Please look for the string "Онлайн" below and report every line in which it occurs.

———

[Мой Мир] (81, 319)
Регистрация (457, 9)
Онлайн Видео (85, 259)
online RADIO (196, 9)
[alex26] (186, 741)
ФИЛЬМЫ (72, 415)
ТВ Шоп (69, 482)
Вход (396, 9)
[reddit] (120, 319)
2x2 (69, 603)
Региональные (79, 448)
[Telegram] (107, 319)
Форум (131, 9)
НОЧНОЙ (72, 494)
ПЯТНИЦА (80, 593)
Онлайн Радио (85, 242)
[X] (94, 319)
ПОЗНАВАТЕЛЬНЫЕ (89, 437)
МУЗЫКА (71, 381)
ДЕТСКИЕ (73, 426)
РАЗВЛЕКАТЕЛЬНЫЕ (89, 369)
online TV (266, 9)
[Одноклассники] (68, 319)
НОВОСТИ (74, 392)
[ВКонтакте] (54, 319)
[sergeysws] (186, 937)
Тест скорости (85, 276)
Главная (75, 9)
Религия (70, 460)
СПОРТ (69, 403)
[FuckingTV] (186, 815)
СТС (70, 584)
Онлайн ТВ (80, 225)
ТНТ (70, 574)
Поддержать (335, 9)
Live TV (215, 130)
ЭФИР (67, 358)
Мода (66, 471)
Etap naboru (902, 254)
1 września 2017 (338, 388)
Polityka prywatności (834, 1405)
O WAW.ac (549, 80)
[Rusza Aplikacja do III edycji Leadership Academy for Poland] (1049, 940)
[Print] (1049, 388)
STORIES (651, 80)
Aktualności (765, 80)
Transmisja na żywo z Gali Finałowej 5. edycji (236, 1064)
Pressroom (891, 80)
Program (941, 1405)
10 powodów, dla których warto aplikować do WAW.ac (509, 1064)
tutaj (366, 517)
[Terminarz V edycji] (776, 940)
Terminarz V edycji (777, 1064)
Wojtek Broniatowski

———

### Written reply
Онлайн Видео (85, 259)
Онлайн Радио (85, 242)
Онлайн ТВ (80, 225)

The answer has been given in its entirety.